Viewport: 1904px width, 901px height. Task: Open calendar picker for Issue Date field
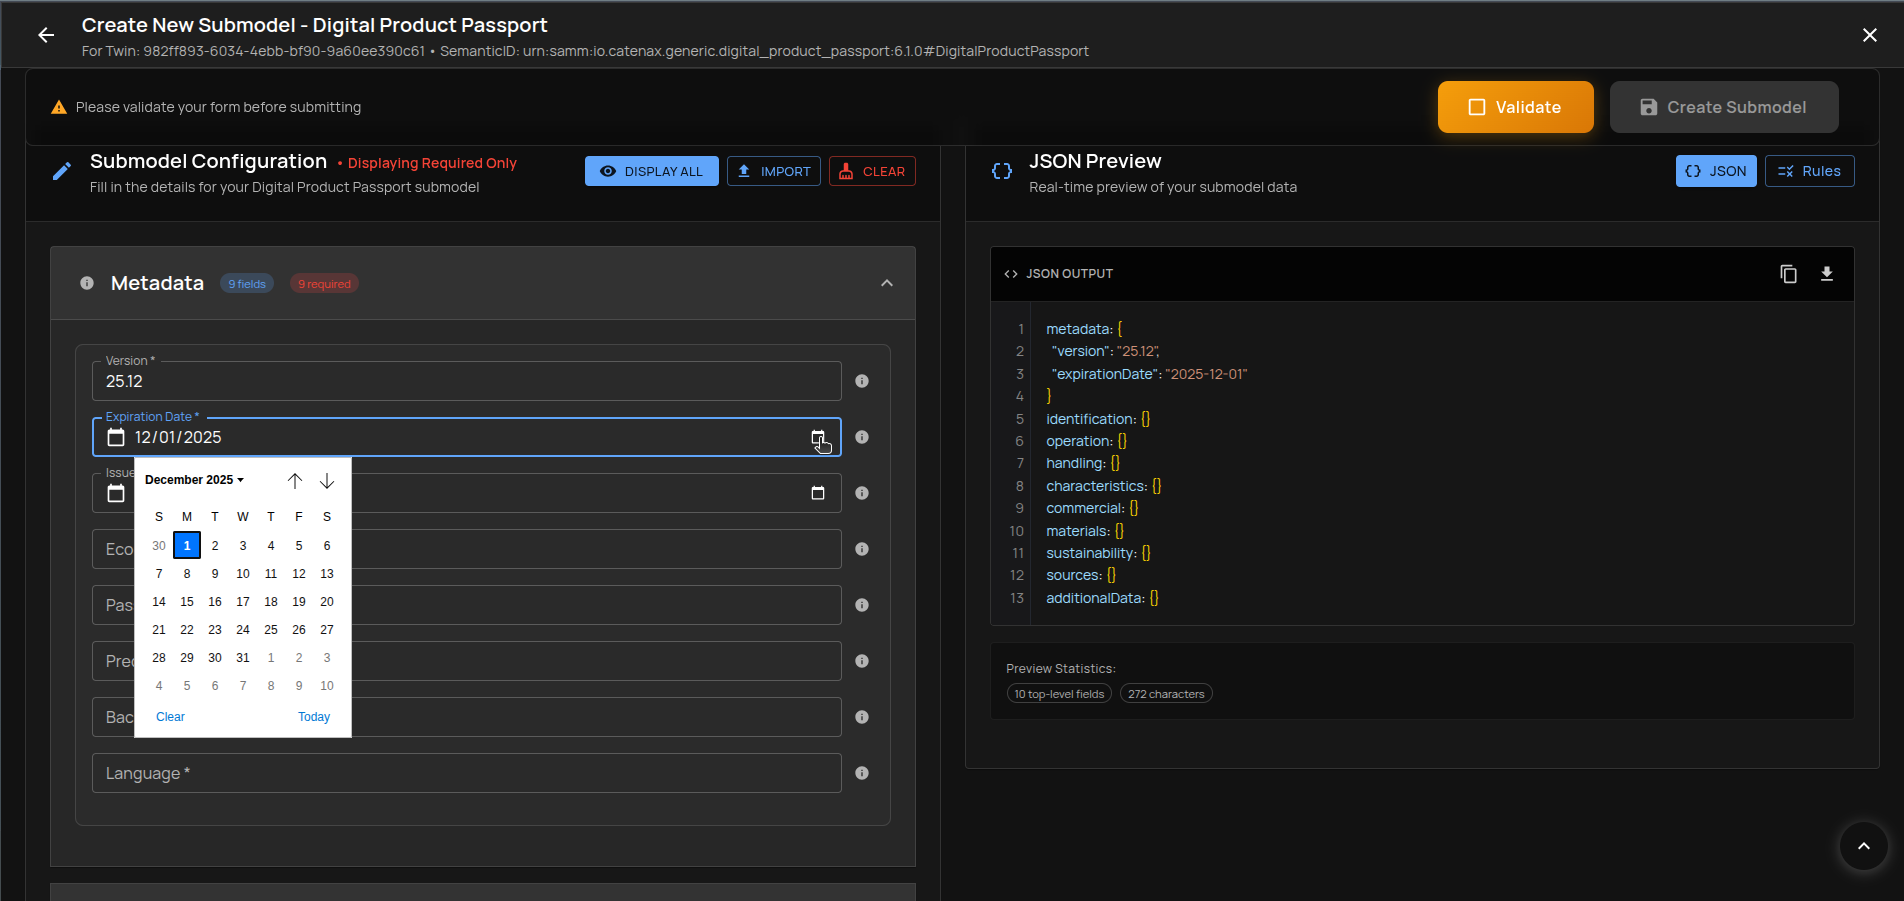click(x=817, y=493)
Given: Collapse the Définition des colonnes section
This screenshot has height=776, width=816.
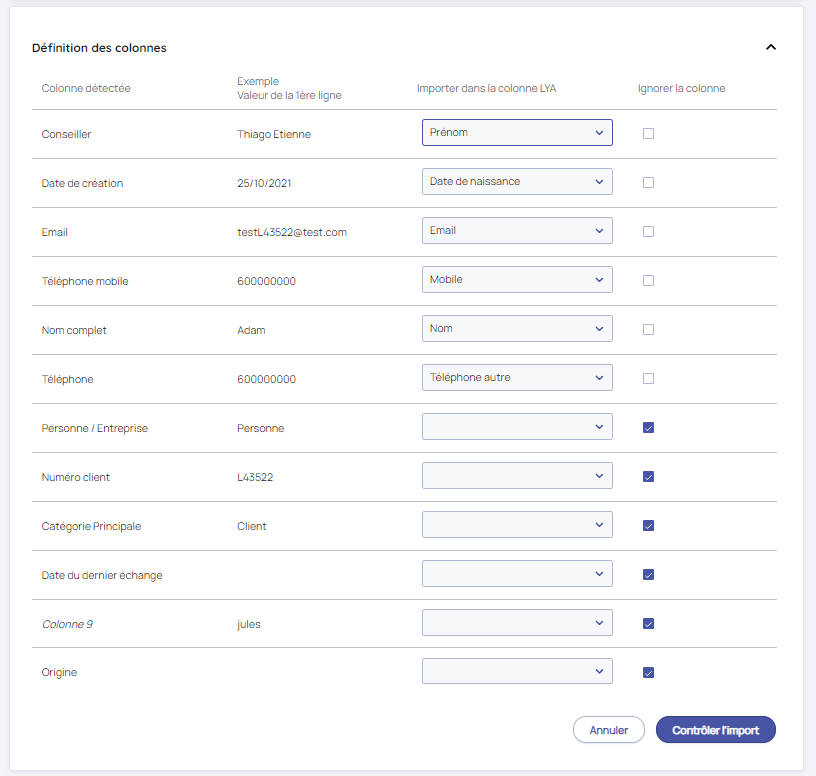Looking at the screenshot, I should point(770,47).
◇ ◇ ◇
What to do =
Repeat word for word the lines starting at the one with "Given: Collapse the" and ending at the final line of the records above, both included; no pictures.

Task result =
Given: Collapse the Définition des colonnes section
This screenshot has height=776, width=816.
Looking at the screenshot, I should point(770,47).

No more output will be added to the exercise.